Salter would say only: “We’ll be hiring someone soon — inside of this year for sure. It’s going to be fast.”

Ditto for a new ceo. Salter said he expects to tap into the executive team at Sparc and ABG for that position. “We have 50,000 employees and there are some special people inside Sparc and ABG with great skill sets.”

He pointed to Marc Miller, ceo of Sparc, who joined the company after it acquired Aéropostale. “He’s a phenomenal ceo and a great operator,” Salter said. And he believes Brooks Brothers needs someone like Miller to take over the helm of that business.

Salter said he plans on retaining Brooks’ existing joint ventures in China, Japan and Mexico, and will most likely switch to a different partner in Korea. He also expects to line up licensees in a number of categories where he sees opportunity including shoes, grooming, socks, underwear, small leather goods and home products.

“And we’ll be in the wholesale business with sportswear, tailored, shirts and outerwear,” he said. Brooks Brothers has wholesaled in the past, but it represents only a small percentage of its overall business, or around $50 million of its close to $1 billion in annual sales.

What won’t be retained will be the company’s three American factories that Del Vecchio said he would close this summer. ABG also owns Hart Schaffner Marx and Hickey Freeman which operate factories in Chicago and Rochester, N.Y., that produce their merchandise. “We’re in the middle of negotiating a deal with them,” he said. “Making made-to-measure clothing in the U.S. will be a key component going forward and we’ll make it in those factories. And one of my friends may buy the shirt factory.”

Brooks Brothers had owned a tailored clothing plant in Haverhill, Mass., a tie factory in Long Island City, N.Y., and a shirt factory in Garland, N.C.

“We do plan on still making things in the U.S.,” he said.

He also complimented the team running the Brooks Brothers business in Europe and expects to retain that team, headed by Luca Gastaldi. But ABG has a large operation in France and some of the back-office functions will be merged, he said. And ABG’s international sourcing capabilities are also expected to benefit the company.
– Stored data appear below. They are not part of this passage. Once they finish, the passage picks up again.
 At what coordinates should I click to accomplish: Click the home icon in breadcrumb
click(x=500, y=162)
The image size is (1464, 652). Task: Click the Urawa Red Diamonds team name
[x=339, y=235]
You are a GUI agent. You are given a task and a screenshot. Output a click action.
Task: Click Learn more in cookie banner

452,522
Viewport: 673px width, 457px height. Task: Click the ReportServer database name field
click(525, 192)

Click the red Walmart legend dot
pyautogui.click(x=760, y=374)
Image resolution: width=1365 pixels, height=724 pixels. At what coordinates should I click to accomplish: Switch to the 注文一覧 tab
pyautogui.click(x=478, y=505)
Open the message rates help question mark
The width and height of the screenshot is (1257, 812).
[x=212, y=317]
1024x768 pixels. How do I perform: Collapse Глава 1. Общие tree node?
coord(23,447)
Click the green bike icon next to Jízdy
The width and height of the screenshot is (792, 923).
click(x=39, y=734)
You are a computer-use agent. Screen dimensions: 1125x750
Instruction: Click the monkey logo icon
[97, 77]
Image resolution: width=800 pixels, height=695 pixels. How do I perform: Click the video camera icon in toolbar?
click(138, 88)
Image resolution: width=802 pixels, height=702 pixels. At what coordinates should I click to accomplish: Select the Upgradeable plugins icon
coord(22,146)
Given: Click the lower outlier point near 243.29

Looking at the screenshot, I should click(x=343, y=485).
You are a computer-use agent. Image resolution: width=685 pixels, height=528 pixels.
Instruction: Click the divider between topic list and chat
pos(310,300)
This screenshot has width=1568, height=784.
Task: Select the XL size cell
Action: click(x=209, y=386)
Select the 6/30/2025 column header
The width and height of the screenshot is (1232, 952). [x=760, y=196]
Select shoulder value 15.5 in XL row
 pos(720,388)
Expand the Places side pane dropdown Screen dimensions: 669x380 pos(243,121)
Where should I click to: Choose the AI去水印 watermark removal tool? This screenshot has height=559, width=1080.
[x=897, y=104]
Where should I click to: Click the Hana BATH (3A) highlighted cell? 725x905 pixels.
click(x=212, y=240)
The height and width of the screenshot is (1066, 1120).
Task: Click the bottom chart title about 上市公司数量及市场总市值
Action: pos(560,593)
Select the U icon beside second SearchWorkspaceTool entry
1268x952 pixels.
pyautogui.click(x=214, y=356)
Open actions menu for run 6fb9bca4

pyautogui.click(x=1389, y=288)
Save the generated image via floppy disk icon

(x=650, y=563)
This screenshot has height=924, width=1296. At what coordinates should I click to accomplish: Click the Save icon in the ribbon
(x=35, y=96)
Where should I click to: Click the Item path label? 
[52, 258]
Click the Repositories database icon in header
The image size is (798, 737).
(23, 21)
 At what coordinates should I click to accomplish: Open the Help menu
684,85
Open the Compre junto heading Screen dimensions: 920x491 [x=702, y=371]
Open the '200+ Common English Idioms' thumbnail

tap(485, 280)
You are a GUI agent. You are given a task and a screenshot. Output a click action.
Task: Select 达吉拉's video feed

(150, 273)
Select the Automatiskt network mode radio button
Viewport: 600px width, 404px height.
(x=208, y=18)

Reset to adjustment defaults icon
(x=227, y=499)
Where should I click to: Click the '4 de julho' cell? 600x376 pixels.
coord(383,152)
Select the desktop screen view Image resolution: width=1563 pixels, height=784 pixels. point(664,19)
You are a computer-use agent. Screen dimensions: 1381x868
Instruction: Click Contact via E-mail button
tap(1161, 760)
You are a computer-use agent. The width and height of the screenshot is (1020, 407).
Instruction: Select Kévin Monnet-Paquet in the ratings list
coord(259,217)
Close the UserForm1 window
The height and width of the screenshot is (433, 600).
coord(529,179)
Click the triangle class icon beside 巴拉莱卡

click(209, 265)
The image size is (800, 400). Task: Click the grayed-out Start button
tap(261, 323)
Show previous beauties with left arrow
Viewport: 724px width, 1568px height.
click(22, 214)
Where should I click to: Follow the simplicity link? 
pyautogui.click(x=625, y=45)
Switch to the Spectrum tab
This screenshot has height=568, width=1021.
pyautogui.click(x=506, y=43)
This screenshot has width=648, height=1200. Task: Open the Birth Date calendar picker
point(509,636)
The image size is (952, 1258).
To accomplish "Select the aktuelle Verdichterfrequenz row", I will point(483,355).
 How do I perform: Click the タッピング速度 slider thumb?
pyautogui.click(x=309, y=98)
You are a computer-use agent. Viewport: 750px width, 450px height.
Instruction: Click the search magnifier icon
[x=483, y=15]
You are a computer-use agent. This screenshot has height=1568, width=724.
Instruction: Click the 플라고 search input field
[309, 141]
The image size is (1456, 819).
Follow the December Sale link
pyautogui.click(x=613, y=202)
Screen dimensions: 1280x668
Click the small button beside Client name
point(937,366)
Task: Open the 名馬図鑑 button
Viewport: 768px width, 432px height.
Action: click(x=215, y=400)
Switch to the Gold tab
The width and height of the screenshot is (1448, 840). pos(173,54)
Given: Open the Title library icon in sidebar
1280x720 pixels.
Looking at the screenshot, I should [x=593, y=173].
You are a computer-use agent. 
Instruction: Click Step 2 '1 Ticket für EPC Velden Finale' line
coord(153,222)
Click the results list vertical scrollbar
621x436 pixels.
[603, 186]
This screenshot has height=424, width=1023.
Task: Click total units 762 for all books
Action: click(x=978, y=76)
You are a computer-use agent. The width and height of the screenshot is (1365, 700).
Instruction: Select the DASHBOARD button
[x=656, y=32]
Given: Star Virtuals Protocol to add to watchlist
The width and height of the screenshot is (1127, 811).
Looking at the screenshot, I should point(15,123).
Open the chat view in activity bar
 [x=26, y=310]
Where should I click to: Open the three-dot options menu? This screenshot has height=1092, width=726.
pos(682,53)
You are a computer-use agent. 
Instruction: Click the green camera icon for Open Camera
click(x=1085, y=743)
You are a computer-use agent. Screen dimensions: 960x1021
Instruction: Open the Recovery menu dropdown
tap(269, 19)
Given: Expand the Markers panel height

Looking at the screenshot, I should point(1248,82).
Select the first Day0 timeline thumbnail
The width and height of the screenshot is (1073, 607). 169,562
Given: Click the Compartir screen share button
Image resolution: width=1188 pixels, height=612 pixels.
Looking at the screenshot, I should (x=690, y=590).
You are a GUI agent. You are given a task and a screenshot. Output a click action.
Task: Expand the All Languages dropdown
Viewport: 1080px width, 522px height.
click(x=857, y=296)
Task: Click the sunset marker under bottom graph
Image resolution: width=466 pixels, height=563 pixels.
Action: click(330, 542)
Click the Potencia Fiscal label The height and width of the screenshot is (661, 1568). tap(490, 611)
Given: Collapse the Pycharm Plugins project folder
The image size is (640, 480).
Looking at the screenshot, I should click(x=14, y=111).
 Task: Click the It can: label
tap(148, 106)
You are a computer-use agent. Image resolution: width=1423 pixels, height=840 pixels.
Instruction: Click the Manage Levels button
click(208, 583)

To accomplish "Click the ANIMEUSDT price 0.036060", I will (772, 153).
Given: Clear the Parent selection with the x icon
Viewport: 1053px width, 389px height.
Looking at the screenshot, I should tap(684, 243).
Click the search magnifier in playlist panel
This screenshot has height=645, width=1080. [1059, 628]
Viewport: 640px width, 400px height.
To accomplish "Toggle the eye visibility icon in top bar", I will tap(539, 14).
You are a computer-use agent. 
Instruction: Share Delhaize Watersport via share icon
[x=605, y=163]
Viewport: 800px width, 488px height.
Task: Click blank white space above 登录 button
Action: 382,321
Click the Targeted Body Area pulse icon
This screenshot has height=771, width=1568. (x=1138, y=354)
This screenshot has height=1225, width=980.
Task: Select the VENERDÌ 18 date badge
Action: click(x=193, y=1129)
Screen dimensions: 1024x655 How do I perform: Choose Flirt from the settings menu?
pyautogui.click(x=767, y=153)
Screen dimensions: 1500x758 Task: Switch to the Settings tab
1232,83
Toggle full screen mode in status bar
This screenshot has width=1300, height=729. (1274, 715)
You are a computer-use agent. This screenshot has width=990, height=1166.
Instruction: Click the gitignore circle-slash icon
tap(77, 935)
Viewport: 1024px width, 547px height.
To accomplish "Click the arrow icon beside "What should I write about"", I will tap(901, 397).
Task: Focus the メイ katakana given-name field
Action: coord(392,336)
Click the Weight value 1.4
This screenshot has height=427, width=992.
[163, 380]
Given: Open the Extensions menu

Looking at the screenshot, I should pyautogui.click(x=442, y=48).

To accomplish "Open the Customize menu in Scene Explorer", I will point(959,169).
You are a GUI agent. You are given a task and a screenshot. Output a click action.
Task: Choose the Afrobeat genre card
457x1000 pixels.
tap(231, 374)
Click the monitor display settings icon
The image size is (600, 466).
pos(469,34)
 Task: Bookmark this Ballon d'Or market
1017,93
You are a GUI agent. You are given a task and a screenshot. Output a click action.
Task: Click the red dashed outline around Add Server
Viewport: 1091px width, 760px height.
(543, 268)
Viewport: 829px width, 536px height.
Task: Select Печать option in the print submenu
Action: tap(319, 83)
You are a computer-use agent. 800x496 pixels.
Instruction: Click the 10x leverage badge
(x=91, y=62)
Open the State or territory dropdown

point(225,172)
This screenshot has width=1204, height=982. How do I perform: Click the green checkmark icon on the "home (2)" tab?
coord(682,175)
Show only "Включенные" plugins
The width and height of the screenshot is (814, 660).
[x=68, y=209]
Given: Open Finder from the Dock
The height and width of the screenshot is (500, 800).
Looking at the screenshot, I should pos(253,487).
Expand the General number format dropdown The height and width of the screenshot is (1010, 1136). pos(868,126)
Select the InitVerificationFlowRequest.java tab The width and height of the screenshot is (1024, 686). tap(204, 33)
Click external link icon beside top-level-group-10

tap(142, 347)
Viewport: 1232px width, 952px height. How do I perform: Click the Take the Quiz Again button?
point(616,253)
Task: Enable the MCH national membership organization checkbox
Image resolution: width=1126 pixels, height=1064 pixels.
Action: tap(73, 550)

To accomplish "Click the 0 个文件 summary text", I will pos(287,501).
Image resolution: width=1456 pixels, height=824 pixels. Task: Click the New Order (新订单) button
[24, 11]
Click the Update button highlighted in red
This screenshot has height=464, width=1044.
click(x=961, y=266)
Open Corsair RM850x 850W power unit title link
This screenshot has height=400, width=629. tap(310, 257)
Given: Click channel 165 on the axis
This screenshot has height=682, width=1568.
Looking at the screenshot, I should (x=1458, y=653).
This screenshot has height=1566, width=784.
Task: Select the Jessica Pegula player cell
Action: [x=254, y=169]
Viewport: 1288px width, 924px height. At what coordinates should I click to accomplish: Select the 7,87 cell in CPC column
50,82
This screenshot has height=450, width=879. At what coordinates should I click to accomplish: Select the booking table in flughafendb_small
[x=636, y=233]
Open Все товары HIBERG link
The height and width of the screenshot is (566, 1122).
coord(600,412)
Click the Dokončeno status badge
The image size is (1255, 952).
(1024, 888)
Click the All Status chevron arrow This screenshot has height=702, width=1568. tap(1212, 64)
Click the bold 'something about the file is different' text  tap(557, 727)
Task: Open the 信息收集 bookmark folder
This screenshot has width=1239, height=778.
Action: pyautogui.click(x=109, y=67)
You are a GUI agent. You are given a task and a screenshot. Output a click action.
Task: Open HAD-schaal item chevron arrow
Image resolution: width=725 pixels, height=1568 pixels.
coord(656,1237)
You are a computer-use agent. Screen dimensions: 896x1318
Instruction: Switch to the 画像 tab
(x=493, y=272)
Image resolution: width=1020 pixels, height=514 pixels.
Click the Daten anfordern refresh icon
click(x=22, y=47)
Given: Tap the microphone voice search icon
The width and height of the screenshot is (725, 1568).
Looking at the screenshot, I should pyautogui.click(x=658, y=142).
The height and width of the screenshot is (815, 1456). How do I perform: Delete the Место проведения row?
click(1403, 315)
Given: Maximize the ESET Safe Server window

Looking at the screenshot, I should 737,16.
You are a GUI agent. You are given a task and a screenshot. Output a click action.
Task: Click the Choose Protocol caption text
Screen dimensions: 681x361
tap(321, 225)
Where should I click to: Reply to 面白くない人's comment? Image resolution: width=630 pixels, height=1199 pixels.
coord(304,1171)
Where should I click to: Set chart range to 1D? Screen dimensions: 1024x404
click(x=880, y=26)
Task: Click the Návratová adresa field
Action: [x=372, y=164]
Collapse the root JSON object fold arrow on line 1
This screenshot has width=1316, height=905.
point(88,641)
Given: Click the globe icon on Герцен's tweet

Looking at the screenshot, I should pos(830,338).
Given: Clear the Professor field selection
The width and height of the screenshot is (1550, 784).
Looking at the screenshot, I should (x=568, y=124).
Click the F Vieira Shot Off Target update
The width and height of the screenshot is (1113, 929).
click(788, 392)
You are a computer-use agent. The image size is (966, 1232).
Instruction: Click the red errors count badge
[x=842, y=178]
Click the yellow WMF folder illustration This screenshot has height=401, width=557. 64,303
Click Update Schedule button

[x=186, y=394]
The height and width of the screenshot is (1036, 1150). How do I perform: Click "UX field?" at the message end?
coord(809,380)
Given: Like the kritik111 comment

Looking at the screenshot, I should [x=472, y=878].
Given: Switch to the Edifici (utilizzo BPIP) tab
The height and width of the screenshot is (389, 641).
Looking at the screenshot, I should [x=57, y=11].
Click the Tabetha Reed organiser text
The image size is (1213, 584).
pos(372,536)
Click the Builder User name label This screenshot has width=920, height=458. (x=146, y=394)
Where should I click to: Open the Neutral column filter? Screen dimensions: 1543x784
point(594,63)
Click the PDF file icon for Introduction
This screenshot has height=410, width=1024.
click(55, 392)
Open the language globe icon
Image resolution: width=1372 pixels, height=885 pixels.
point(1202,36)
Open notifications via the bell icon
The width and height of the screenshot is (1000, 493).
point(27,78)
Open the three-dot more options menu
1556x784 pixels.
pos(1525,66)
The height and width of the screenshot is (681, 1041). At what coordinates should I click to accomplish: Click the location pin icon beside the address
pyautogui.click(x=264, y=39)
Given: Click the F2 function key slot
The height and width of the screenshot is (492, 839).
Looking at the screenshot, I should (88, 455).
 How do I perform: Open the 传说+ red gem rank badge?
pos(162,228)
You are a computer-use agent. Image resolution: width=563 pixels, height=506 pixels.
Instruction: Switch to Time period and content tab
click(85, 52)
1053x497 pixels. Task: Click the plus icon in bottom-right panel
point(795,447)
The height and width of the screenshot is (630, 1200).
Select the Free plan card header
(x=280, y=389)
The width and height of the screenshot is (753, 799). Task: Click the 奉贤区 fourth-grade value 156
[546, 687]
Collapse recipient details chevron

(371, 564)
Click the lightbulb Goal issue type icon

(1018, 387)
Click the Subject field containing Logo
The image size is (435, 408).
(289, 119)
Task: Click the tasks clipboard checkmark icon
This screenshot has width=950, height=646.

“With our sourcing, we can bring prices down 10 to 15 percent without missing a beat,” he said.

Overall, Salter believes the future is bright for Brooks Brothers — it just needs to blow off a little of the dust and update its image and online capabilities. “I need young, vibrant people who understand e-commerce,” he said, adding that he believes e-commerce alone can be a $1 billion business within the next 24 to 36 months. “Now, it does a couple hundred million,” he said.

Earlier this week, Salter’s ABG completed its acquisition of Lucky Brand Dungarees for $140 million, bringing the value of ABG’s portfolio to $13 billion. He founded the company a decade ago and has since built a stable of well-known fashion brands including Barneys New York, Forever 21, Juicy Couture, Nautica, Aéropostale, Volcom, Spyder, Prince, Neil Lane and myriad other labels.

Although it started out as a brand management firm, over the past four years, Salter has begun putting more emphasis on purchasing brands and retaining the retail stores and e-commerce operations rather than acting as purely a licensing agent. It now has some 5,500 freestanding stores and shops-in-shop around the world and its retail, wholesale and e-commerce operations account for a little more than $4 billion in sales.

Brooks Brothers had filed Chapter 11 in July with $75 million in debtor-in-possession financing in place from ABG’s competitor WHP Global. But Salter quickly raised the stakes by offering $80 million in DIP financing, becoming the stalking horse.

In addition to BlackRock, other investors in ABG include Leonard Green & Partners, General Atlantic, Lion Capital and the two big mall developers, Simon and Brookfield.

Salter’s meteoric rise in the fashion and retail business is impressive. The 57-year-old Toronto native started his career in sports marketing and was the cofounder of Ride snowboards in the early Nineties. After that company went public, he and Fanatics’ founder and executive chairman Michael Rubin created Global Sports Inc., which eventually became GSI Commerce. Once he exited that business, Salter turned his attention to licensing, cofounding Hilco Consumer Capital. He formed ABG in 2010.